**Problem statement:** Every line from the first one in the listing down to the line with "Open the SR-76" should be restated word for word.
[Dataset entries Boundary: Start]
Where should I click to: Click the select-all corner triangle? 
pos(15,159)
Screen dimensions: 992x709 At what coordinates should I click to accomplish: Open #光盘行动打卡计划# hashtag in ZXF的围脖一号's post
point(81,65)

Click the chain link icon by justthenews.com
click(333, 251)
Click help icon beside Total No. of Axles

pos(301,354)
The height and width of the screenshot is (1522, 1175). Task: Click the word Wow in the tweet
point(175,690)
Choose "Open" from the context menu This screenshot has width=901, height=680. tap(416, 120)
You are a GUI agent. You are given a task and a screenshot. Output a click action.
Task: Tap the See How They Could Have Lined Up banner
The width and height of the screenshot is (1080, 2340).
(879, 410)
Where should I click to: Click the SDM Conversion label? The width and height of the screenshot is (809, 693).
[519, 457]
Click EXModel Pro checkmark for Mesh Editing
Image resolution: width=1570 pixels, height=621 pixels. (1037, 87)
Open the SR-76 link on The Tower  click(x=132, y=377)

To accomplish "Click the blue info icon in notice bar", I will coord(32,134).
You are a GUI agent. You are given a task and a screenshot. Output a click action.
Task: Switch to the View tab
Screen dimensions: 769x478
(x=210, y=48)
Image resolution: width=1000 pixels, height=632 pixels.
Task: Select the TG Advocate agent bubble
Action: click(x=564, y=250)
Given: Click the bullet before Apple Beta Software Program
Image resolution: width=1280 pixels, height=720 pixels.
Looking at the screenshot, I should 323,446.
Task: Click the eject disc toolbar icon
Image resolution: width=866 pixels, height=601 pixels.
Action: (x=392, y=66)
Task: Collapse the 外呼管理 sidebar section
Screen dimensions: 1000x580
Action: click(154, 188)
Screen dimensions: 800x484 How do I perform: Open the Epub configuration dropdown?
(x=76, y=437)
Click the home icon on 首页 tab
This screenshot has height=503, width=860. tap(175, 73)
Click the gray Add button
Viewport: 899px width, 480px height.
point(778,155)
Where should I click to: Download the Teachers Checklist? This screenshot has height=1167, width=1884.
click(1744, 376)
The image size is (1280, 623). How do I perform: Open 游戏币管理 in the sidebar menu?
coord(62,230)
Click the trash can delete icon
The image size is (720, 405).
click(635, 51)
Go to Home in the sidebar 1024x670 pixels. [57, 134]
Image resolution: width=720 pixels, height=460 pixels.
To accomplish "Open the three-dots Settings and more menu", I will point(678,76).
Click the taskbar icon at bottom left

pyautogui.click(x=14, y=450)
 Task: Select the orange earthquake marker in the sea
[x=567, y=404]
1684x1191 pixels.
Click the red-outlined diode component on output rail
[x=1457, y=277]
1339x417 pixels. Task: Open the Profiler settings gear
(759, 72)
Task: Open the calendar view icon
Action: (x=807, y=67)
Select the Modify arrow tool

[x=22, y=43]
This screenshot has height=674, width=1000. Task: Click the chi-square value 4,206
[Dataset entries Boundary: End]
**Response below:**
Where should I click to: Click the select-all corner triangle? 
pos(15,159)
Screen dimensions: 992x709 At what coordinates should I click to accomplish: Open #光盘行动打卡计划# hashtag in ZXF的围脖一号's post
point(81,65)

Click the chain link icon by justthenews.com
click(333, 251)
Click help icon beside Total No. of Axles

pos(301,354)
The height and width of the screenshot is (1522, 1175). Task: Click the word Wow in the tweet
point(175,690)
Choose "Open" from the context menu This screenshot has width=901, height=680. tap(416, 120)
You are a GUI agent. You are given a task and a screenshot. Output a click action.
Task: Tap the See How They Could Have Lined Up banner
The width and height of the screenshot is (1080, 2340).
(879, 410)
Where should I click to: Click the SDM Conversion label? The width and height of the screenshot is (809, 693).
[519, 457]
Click EXModel Pro checkmark for Mesh Editing
Image resolution: width=1570 pixels, height=621 pixels. (1037, 87)
Open the SR-76 link on The Tower  click(x=132, y=377)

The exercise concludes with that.